Published March 8, 2004
A Dartmouth engineering professor is one of the leaders of a national project to explore the practicality of switching from traditional sources of energy to renewable sources.
Lee Lynd, Thayer School Professor of Engineering, studies plant biomass - agricultural leftovers, grass crops, paper pulp and yard waste - as a large-scale alternative fuel. The project, called "The Role of Biomass in America's Energy Future" (RBAEF), had its first public meeting on Feb. 23 in Washington, D.C.

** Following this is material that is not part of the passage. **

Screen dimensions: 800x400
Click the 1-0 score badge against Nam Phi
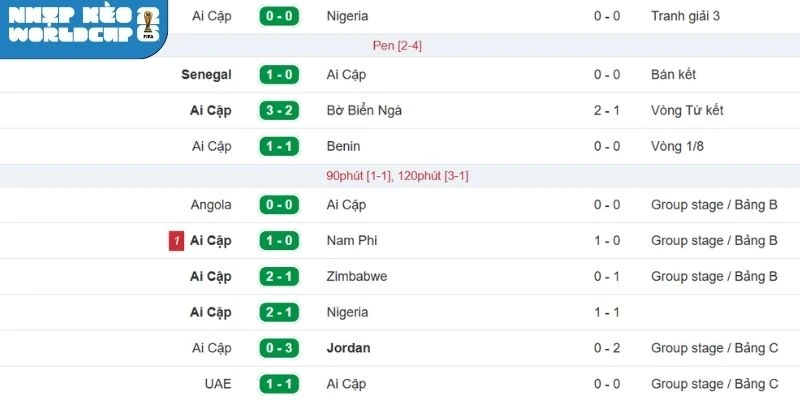280,241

"The overall goal of the RBAEF project is to investigate whether it is both feasible and desirable for biomass-derived energy to play a major role in the U.S.," Lynd said, "and if so, what should be done to accelerate its use, and in what timeframe could the associated benefits be realized? This project is unprecedented in terms of the diversity of the participants, the breadth of technologies to be considered, and the forward-looking character of the analysis."

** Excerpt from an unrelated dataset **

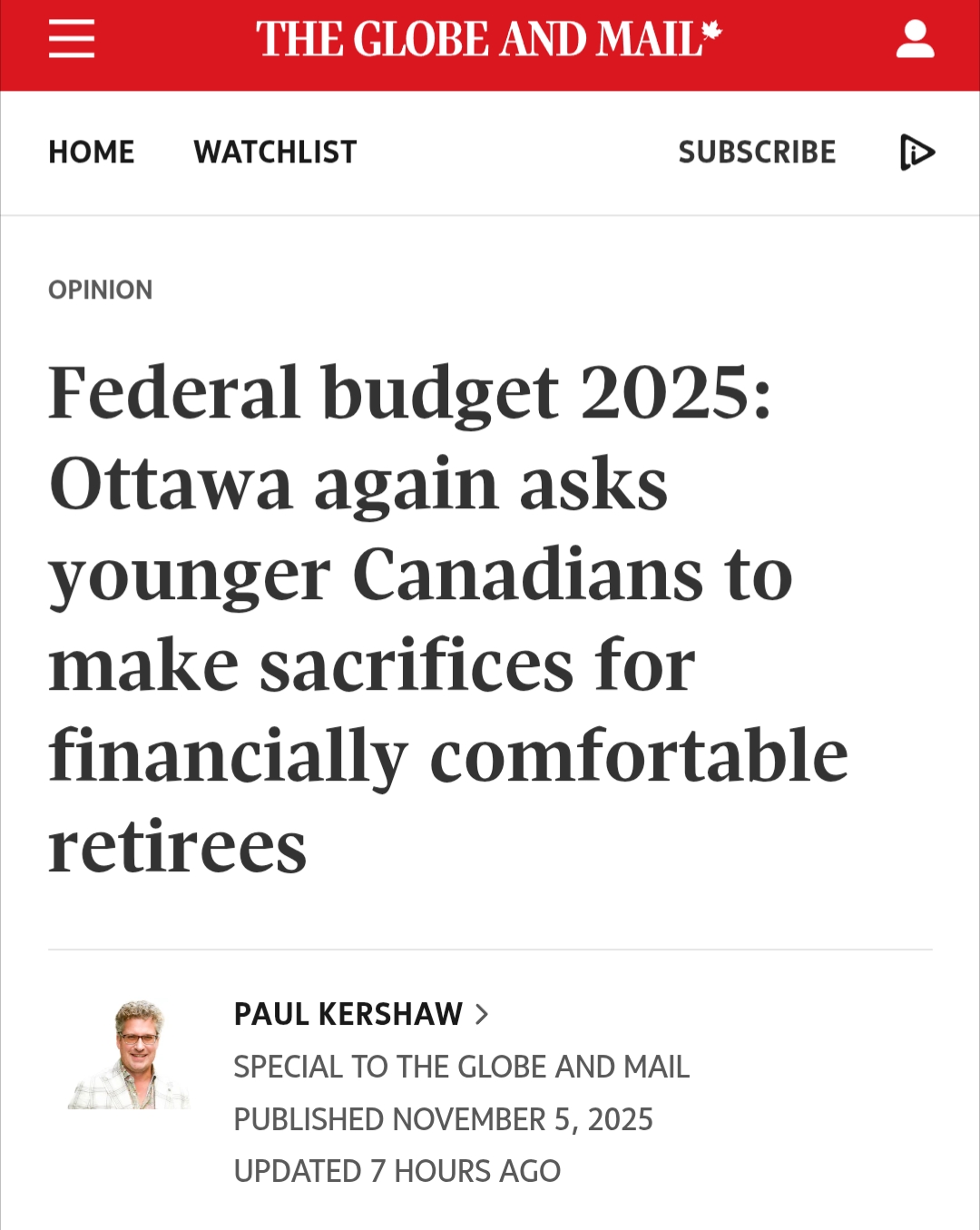Select the 'Published November 5, 2025' line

Those diverse participants include leaders Lynd and the Natural Resources Defense Council, a private membership organization. The project is sponsored by the U.S. Department of Energy (DOE), the Energy Foundation, another private organization, and the National Commission on Energy Policy (NCEP), also a private organization.
The project is organized into two components. The first, funded by DOE, addresses technical analysis; the second, funded by the Energy Foundation and NCEP, targets environmental and policy analysis. Additional participants with central roles in the project include Princeton University, Michigan State University, the National Renewable Energy Laboratory, Argonne National Laboratory, Oak Ridge National Laboratory, the Union of Concerned Scientists, and the U.S. Department of Agriculture's Agricultural Research Service.
Among other issues, the project will address what Lynd sees as a significant barrier to transitioning the U.S. economy over to this renewable, sustainable energy source: the lack of consensus and understanding about the feasibility of biomass as a significant, long-term fuel for the transportation sector.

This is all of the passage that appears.